NO JUSTICE, ONCE AGAIN … ANOTHER SAD DAY …

It should have come as no surprise.  My heart should not have dropped into my shoes.  I should not have had any tears left to cry.  But it did, it did, and I did.

Jeronimo Yanez was just acquitted by a jury in the murder … yes it was murder … of Philandro Castile in a suburb of Minneapolis, Minnesota.  Need I state that Jeronimo Yanez is white, Philandro Castile was black?

Sequence of events:

06 July 2016 – 32-year-old Philandro Castile, cafeteria manager at the local Montessori school, was driving with his girlfriend, Diamond Reynolds a few minutes after 9:00 p.m., when police officer Jeronimo Yanez, age 29, pulled him over in a ‘routine’ traffic stop allegedly because of a burned-out brake light. Yanez approached the car window and asked Castile for his license and proof of insurance. As Mr. Castile reached for his wallet, presumably to get his driver’s license, Yanez pulled his gun and shot Mr. Castile through the window … not once, not twice, but seven times.  While Ms. Reynolds sat in the passenger seat of the car and her 4-year-old daughter, Dae’Anna, was in the backseat!  Yanez claimed that he thought Mr. Castile matched the description of a suspect in a recent robbery.  He also said that he thought Castile was going for his gun, which was disputed by Ms. Reynolds. The County Medical Examiner’s office ruled Castile’s death a homicide and said he had sustained multiple gunshot wounds.

Diamond and daughter

Diamond Reynolds and Dae’Anna in the aftermath

Ms. Reynolds began video on her phone just as the shooting ended, and livestreamed to Facebook … video that went viral within a short time and that was also presented as evidence at trial.
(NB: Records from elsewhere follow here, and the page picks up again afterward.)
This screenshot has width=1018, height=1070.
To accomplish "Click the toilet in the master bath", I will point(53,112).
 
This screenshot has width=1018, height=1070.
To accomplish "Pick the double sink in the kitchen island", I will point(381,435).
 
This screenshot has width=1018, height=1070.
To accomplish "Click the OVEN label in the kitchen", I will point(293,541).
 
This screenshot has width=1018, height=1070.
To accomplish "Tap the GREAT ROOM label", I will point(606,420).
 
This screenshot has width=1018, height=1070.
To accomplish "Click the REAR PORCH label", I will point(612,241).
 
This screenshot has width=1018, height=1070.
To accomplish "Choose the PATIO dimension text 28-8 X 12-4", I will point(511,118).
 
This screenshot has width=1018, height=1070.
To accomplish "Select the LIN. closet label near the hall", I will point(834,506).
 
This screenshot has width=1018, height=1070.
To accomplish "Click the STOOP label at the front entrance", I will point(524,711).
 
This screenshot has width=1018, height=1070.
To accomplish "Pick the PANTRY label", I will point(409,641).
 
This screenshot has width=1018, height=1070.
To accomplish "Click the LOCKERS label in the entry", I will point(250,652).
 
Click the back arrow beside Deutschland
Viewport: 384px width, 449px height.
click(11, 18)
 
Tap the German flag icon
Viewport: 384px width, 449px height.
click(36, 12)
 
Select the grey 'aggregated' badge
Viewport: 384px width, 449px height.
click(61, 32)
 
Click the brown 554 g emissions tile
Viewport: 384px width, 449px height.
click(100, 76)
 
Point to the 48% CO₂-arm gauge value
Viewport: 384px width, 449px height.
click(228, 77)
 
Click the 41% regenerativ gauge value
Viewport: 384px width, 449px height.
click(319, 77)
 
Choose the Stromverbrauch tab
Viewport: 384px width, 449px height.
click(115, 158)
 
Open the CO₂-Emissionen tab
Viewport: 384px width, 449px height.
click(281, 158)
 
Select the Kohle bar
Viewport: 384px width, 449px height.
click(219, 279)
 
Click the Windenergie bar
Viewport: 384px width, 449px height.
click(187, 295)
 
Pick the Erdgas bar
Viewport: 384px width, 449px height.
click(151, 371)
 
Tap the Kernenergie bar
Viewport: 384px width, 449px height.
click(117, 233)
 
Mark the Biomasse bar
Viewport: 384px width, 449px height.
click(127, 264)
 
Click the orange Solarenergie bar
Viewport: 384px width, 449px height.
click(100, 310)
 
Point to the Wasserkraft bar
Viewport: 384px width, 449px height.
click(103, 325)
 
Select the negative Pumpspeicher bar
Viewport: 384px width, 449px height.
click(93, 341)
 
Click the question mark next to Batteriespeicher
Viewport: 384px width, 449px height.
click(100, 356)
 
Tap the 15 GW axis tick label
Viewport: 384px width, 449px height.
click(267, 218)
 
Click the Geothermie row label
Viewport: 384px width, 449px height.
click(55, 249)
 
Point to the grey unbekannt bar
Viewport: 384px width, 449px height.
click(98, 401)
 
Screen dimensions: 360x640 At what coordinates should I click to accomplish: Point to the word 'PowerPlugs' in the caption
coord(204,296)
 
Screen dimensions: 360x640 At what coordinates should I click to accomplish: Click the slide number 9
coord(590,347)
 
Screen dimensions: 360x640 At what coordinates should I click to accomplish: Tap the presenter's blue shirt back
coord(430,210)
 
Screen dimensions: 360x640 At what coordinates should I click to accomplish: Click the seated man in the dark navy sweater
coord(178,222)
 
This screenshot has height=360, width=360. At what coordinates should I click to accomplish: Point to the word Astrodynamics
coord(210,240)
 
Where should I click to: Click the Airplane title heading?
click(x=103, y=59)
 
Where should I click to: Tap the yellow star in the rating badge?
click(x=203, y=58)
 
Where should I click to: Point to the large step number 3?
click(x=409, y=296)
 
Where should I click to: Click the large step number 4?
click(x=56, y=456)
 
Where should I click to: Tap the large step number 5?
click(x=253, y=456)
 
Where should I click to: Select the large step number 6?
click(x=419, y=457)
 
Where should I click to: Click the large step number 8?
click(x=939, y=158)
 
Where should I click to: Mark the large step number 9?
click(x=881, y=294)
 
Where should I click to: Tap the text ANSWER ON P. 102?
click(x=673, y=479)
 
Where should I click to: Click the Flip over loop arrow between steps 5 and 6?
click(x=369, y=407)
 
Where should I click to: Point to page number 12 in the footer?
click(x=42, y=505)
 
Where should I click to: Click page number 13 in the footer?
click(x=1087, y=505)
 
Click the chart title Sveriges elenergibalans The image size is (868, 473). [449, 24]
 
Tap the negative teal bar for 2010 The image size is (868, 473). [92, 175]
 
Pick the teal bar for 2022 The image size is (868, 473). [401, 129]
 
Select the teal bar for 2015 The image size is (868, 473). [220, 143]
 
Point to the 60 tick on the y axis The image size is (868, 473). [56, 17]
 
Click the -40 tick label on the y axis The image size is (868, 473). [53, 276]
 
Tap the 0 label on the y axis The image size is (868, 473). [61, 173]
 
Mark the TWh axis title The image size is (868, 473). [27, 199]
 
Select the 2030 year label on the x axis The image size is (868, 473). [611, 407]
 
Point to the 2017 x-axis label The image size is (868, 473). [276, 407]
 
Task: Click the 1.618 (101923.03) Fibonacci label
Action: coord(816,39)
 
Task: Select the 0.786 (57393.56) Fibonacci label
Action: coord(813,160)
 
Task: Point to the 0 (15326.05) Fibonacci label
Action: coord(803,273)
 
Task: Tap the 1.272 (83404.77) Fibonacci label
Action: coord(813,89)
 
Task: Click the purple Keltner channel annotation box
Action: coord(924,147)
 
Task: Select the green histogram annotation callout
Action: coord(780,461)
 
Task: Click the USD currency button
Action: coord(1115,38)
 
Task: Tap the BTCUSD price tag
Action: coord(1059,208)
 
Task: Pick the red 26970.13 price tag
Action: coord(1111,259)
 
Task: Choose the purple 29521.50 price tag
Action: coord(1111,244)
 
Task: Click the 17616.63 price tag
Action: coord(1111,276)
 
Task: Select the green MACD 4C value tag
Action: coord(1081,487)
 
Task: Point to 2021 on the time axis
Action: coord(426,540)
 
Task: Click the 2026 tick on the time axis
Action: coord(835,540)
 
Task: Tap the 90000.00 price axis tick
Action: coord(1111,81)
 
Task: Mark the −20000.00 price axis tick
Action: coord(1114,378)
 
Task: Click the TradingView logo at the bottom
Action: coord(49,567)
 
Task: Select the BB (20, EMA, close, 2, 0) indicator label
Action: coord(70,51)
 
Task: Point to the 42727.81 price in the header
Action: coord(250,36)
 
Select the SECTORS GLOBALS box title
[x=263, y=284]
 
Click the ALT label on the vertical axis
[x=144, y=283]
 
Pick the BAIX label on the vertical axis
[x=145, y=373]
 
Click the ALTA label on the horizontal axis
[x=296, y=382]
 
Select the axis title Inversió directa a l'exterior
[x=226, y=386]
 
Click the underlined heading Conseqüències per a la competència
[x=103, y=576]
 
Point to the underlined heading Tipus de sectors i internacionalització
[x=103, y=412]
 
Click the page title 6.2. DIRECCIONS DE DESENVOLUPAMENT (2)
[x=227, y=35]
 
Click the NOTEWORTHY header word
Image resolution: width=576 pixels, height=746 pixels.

16 November 2016 – Prosecutors charged Yanez with second-degree manslaughter for the fatal shooting, saying that “no reasonable officer” would have used deadly force in the same situation. Yanez was also charged with two felony counts for intentionally discharging the gun.

30 May 2017The trial of Jeronimo Yanez begins with jury selection.

12 June 2017Closing arguments complete, the jury of 10 white and 2 black people begins deliberations

16 June 2017 – The jury returns a ‘not guilty’ verdict


The trial:

During the trial, Yanez testified that he had been parked in his squad car when he saw Castile drive by, and they ‘made eye contact’.  “He gave me a deer-in-the-headlights look. It’s a trigger.” (Of course he did … just the day before, another black man, Alton Sterling, had been brutally murdered by white police officers!  Black males in this country know what they can expect at the hands of white police officers!)

Yanez said that gave him “strong suspicions” about Castile, whom he believed could be one of the robbery suspects from a robbery that had taken place four days prior.  Yanez said Castile had a nonworking brake light, which gave him legal grounds to conduct a “pretext” traffic stop that’s then used to investigate other crimes.

Yanez claimed at trial that he saw Castile begin pulling a gun out of his pocket, although immediately after the shooting, he told his supervisor that he had not seen a gun and did not know where it was. Ms. Reynolds testified that Castile was reaching into his pocket for his driver’s license.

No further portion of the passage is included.